Member of the Nevada Assembly from the 22nd district
- In office 2004–2005

Personal details
- Born: Nov 24, 1973 (age 52) San Francisco, California
- Party: Republican
- Children: 3
- Alma mater: University of Nevada, Las Vegas
- Occupation: News publisher
- Website: www.scottasibley.com

= Scott Sibley =

American politician, businessman, philanthropist (born 1973)

Scott Sibley (born 1973) is an American politician, businessman and philanthropist.

==Early life==
Scott Sibley was born in California. He received his B.S. in Business Administration, Real Estate from the University of Nevada, Las Vegas. Afterwards he completed certification as both a licensed process server and licensed real estate broker.

==Business career==
Sibley was a pressman with the Nevada Legal News owned by Uncle Hoyt beginning in 1993, and continued on until Hoyt's death in 1997 when Scott took over as editor and publisher of the newspaper. His strong real estate background, involvement with sales at the County Courthouse, and experience as a licensed process server, has made him one of the foremost experts on nonjudicial foreclosure law in Nevada. He later became the managing partner of Nevada Holistic Medicine. Scott's ability to manage complex business challenges, make high-stake decisions and successfully drive growth has played a key factor in his success. Scott has been a licensed real estate broker and real estate agent for 15 years. He has been involved in many challenging real estate transactions. In the last several years, Scott has acquired various forms of distressed debt and has been very successful at reorganizing, stabilizing and disposing of these assets. In 2017 Sibley became a partner with MMJ America, a marijuana cultivation and dispensary company. Under a joint-venture arrangement, Sibley's group owns the Vegas dispensary and MMJ runs it (along with two cultivation facilities coming online soon) for a percentage of the profits.

==Political career==

From 2004 to 2005, Sibley served in the Nevada State Assembly, representing District No. 22 of Clark County, being elected as a Republican with 55.68% of the vote. During his tenure he co-sponsored Assembly Bill 182, which allowed students to administer their own asthma medication as school. He also introduced a bill to require all public land in Nevada to be sold by auction if put up for sale. From 2010 to 2013, Sibley was a member of the Commission for Common-Interest Communities and Condominium Hotels of the State of Nevada, a position to which he was again appointed in 2016. He later also sat on the Green Ribbon Commission for marijuana business advisory as an at-large member in 2017. The panel will set policies regarding land use and licensing of retail marijuana establishments and recommend proposed changes to zoning and business license codes.

■ WHAT TO DO
Return the passage of the Scott Sibley article from "Member of the Nevada" up to and including "philanthropist (born 1973)", copied word for word.

[Stored data entries]
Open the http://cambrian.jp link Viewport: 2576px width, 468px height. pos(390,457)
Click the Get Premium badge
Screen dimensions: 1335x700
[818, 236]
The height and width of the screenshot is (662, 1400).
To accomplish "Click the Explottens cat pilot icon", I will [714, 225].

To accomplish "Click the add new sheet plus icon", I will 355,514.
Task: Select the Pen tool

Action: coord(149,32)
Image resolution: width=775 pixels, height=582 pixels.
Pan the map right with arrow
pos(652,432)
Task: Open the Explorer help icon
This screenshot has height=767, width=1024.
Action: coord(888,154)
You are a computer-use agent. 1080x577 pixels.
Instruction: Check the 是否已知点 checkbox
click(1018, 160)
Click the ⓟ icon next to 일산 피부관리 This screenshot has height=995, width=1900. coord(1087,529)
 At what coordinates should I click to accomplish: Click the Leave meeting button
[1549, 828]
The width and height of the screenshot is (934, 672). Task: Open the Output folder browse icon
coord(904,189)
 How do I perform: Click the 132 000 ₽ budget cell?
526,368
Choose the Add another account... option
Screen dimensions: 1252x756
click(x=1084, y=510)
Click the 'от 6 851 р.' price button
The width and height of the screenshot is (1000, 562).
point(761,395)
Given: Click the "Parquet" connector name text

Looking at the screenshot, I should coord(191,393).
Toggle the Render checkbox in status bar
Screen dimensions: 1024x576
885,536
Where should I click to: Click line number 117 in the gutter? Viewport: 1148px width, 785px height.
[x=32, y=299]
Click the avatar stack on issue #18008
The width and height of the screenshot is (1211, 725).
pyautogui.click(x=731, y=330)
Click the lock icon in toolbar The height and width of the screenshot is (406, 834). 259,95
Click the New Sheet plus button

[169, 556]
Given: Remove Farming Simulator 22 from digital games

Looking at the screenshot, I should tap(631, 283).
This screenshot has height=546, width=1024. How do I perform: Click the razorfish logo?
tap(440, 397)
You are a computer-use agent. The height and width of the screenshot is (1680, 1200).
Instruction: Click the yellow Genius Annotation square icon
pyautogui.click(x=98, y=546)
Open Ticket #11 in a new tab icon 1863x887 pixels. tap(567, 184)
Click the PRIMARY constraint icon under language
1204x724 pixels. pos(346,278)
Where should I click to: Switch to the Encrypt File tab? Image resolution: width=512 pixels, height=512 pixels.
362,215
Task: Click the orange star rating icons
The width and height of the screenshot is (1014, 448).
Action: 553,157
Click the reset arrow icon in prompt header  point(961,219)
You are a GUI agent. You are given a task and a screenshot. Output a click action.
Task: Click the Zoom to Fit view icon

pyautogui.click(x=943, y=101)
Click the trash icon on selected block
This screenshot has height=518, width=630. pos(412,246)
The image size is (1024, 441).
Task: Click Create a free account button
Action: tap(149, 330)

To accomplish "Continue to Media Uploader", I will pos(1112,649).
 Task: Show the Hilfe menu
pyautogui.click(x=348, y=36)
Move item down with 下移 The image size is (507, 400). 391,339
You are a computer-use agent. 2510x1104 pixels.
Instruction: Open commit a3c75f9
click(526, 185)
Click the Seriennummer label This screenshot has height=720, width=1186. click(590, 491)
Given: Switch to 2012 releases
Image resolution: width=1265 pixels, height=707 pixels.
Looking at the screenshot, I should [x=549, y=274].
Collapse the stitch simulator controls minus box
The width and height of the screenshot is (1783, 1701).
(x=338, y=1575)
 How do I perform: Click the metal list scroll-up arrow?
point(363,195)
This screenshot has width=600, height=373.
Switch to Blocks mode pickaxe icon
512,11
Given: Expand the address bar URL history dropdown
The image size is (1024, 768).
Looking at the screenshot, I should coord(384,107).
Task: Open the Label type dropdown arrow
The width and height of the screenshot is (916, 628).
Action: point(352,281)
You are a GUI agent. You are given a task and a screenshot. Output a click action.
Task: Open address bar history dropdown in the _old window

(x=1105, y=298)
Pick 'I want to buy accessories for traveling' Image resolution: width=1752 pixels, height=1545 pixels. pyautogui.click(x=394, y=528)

■ ANSWER FOR THE TASK
Member of the Nevada Assembly from the 22nd district
- In office 2004–2005

Personal details
- Born: Nov 24, 1973 (age 52) San Francisco, California
- Party: Republican
- Children: 3
- Alma mater: University of Nevada, Las Vegas
- Occupation: News publisher
- Website: www.scottasibley.com

= Scott Sibley =

American politician, businessman, philanthropist (born 1973)